▸ **Records for locating displayed items**:
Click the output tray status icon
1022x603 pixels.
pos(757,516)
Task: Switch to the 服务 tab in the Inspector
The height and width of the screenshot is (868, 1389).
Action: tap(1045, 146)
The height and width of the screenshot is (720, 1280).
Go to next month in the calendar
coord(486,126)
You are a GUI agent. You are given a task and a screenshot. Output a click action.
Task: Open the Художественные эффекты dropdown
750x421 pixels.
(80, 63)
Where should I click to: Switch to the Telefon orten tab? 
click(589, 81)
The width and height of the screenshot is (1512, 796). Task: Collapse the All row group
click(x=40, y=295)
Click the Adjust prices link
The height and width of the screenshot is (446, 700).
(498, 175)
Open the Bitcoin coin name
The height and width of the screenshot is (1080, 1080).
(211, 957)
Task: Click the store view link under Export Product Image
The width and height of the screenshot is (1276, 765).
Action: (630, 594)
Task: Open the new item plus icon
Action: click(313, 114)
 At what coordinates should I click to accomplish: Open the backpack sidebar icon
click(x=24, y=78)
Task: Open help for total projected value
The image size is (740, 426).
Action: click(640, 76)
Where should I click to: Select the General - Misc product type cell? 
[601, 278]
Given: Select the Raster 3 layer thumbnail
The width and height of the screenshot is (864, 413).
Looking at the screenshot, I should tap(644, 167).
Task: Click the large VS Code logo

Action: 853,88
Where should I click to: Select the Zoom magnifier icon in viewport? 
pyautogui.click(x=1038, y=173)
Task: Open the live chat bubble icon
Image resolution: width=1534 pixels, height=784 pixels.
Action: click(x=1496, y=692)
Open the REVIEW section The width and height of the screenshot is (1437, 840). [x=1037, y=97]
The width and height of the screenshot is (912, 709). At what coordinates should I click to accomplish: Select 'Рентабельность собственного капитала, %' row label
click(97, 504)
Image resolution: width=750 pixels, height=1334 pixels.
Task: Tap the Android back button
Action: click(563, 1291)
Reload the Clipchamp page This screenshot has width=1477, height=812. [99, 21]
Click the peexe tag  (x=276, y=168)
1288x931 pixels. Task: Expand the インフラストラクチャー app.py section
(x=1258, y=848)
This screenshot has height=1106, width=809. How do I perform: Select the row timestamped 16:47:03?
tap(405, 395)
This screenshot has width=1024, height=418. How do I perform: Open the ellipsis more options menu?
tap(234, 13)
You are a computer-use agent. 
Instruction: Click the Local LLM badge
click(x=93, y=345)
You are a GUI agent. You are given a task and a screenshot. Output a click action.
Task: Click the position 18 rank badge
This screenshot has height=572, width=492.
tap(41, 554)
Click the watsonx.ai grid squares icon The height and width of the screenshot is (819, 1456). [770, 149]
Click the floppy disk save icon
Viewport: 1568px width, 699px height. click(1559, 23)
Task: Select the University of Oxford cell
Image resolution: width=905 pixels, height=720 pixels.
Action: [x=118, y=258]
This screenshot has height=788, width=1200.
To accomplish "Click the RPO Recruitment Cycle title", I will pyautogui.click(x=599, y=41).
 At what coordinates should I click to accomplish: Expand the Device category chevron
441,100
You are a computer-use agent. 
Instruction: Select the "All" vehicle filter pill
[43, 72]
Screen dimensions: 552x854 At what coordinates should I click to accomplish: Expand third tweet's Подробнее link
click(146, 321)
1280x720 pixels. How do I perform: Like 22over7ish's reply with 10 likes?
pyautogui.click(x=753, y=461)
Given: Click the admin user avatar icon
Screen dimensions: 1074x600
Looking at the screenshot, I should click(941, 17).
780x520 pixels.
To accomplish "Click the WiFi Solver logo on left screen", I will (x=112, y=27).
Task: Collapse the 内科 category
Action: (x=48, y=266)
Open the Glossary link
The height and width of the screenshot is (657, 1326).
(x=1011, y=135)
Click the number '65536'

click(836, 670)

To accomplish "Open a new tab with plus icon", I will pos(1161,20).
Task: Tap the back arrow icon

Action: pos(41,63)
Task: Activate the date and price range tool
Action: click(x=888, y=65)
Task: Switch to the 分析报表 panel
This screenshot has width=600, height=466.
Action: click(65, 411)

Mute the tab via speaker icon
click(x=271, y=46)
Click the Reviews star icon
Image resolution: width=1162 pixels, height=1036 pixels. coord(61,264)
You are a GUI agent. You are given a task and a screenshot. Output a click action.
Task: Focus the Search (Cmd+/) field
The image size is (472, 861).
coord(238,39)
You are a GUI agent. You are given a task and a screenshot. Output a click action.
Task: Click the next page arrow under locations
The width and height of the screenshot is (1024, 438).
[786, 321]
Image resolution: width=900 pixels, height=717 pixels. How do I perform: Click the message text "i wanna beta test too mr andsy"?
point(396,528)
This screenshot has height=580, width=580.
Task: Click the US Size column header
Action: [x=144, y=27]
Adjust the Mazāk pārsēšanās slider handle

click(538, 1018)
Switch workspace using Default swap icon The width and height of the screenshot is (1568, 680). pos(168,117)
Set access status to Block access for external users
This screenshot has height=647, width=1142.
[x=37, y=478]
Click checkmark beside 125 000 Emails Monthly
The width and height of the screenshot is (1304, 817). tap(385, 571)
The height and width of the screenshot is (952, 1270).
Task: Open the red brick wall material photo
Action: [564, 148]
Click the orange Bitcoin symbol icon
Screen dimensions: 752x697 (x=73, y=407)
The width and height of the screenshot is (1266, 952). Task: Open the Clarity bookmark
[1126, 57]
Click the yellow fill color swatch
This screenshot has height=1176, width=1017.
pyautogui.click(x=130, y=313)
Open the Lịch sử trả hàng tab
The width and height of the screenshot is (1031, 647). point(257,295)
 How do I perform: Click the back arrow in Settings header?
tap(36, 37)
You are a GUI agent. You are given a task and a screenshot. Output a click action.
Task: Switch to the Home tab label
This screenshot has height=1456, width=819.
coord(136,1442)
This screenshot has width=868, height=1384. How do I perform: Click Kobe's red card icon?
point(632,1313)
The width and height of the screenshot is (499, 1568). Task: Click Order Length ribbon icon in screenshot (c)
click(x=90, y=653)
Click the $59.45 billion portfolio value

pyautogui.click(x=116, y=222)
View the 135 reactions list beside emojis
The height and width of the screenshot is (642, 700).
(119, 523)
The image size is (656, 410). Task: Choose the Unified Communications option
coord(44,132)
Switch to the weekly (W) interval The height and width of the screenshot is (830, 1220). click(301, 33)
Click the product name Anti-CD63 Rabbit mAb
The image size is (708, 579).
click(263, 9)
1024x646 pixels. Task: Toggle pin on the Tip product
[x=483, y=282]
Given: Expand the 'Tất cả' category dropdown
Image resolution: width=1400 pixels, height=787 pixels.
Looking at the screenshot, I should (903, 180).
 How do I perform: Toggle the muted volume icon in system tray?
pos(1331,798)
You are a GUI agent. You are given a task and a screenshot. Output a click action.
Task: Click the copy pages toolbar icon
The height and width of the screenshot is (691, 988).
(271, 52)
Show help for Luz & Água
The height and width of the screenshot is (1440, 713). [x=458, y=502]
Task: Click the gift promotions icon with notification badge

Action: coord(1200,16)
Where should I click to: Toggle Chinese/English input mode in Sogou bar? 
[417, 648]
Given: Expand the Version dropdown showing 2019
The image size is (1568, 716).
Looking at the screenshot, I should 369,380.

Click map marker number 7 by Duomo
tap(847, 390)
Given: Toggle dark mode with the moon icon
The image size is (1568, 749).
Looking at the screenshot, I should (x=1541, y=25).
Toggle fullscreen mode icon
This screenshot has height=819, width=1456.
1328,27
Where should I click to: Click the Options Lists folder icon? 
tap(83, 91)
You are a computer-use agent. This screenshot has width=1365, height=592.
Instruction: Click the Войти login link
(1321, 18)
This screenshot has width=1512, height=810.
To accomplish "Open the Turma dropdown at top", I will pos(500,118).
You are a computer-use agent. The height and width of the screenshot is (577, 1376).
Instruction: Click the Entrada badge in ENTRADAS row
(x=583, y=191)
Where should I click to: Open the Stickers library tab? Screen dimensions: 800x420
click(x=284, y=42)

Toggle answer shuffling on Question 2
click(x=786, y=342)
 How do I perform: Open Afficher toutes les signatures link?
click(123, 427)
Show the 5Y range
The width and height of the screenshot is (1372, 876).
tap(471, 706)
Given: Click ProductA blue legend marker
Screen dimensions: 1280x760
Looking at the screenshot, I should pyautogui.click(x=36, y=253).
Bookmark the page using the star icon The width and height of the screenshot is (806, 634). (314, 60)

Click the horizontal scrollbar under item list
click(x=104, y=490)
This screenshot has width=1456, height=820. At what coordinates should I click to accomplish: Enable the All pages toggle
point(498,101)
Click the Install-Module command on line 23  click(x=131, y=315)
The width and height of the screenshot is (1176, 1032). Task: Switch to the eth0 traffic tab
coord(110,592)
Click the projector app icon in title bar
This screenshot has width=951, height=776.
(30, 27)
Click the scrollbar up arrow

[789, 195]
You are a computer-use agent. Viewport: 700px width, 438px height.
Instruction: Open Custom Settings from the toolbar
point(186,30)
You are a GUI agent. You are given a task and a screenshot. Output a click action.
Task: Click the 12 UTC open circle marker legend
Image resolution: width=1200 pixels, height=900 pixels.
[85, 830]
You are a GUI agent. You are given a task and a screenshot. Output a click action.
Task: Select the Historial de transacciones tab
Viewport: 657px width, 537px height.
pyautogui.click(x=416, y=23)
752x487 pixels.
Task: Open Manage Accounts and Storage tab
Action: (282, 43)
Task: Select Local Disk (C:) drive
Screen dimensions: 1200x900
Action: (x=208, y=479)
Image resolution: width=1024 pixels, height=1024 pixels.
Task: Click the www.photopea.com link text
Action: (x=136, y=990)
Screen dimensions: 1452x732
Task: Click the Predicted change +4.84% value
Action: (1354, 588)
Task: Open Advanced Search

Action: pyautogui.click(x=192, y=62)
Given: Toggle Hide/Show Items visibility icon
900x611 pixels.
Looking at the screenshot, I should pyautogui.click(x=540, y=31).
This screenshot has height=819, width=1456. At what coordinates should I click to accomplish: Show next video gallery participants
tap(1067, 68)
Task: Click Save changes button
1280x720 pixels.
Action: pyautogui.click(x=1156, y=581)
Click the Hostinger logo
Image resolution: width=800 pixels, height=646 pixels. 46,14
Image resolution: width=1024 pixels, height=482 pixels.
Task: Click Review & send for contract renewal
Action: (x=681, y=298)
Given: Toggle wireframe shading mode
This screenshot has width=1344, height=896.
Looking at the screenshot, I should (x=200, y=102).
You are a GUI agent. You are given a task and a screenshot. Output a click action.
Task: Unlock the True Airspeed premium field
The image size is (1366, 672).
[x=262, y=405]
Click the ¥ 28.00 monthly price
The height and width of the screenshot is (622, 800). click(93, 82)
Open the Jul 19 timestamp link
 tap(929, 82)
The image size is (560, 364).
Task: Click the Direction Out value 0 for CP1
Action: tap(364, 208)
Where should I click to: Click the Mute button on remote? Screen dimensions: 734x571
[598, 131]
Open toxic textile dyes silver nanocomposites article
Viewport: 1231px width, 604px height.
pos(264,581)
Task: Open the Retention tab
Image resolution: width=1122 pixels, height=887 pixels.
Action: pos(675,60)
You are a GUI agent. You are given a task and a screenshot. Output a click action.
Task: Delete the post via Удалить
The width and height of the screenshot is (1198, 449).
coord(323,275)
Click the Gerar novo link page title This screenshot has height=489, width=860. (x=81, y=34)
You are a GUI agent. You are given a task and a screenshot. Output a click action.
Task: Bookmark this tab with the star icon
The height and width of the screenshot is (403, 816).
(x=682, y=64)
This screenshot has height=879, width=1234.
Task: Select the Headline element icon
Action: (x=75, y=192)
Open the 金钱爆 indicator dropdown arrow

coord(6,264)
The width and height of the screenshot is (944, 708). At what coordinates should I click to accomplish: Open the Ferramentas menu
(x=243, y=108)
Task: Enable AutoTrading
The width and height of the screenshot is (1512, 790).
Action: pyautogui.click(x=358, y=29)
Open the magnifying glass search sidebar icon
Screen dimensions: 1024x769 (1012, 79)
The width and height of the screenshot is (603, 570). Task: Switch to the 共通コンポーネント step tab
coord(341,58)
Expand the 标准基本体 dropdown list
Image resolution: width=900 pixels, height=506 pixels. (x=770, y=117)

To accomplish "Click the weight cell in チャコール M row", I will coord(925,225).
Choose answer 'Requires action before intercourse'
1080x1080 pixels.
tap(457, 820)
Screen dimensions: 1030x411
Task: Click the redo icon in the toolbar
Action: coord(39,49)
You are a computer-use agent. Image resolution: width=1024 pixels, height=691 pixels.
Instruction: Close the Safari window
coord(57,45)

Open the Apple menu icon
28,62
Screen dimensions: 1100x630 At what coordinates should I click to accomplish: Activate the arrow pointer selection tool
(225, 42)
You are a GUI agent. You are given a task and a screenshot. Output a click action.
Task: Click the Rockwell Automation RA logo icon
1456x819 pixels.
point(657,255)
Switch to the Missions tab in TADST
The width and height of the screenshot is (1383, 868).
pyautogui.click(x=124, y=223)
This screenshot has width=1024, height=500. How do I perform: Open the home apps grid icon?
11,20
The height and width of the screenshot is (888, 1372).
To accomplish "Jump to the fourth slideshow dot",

▸ **Work required**: Report every line of the items above that contains the string "button", treating uppercase and lowercase as different.

▸ **Response**:
Task: Tap the Android back button
Task: Click Save changes button
Where should I click to: Click the Mute button on remote? Screen dimensions: 734x571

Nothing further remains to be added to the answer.